_Raw data_:

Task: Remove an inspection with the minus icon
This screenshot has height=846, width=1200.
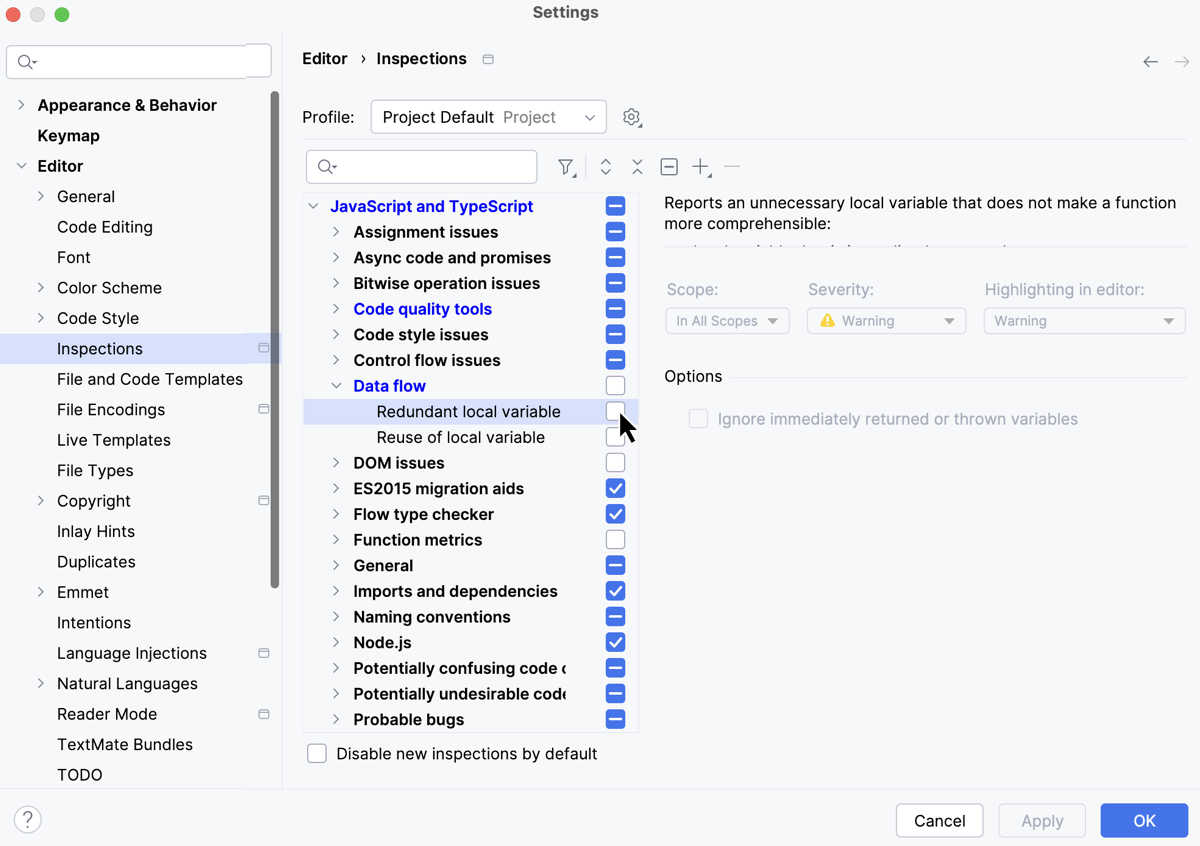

---

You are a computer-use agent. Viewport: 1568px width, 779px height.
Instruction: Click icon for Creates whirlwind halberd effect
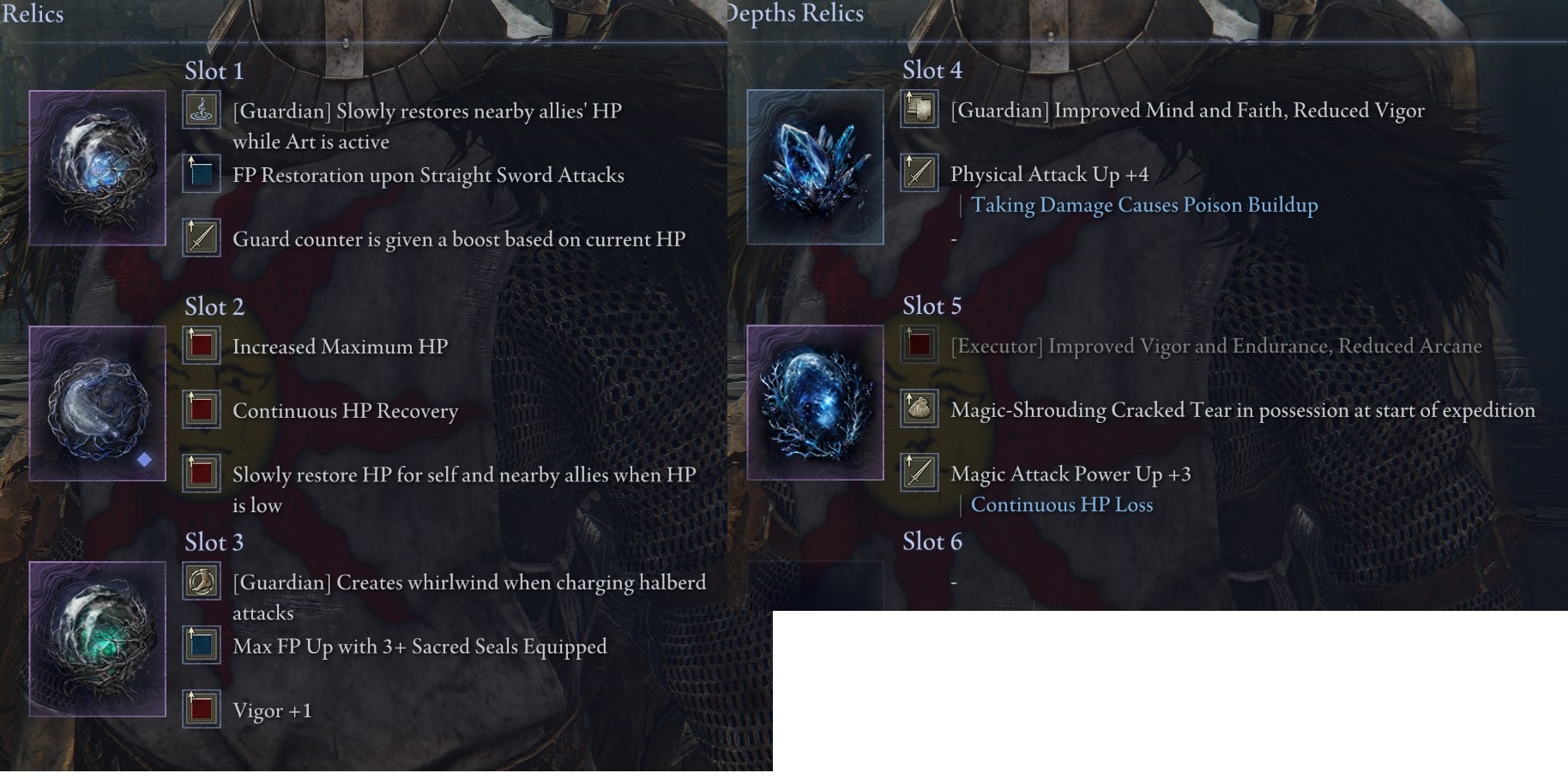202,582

_Assignment_:
In the material above, tally each line where "width" appears, and respond with only the tally.

_Result_:
2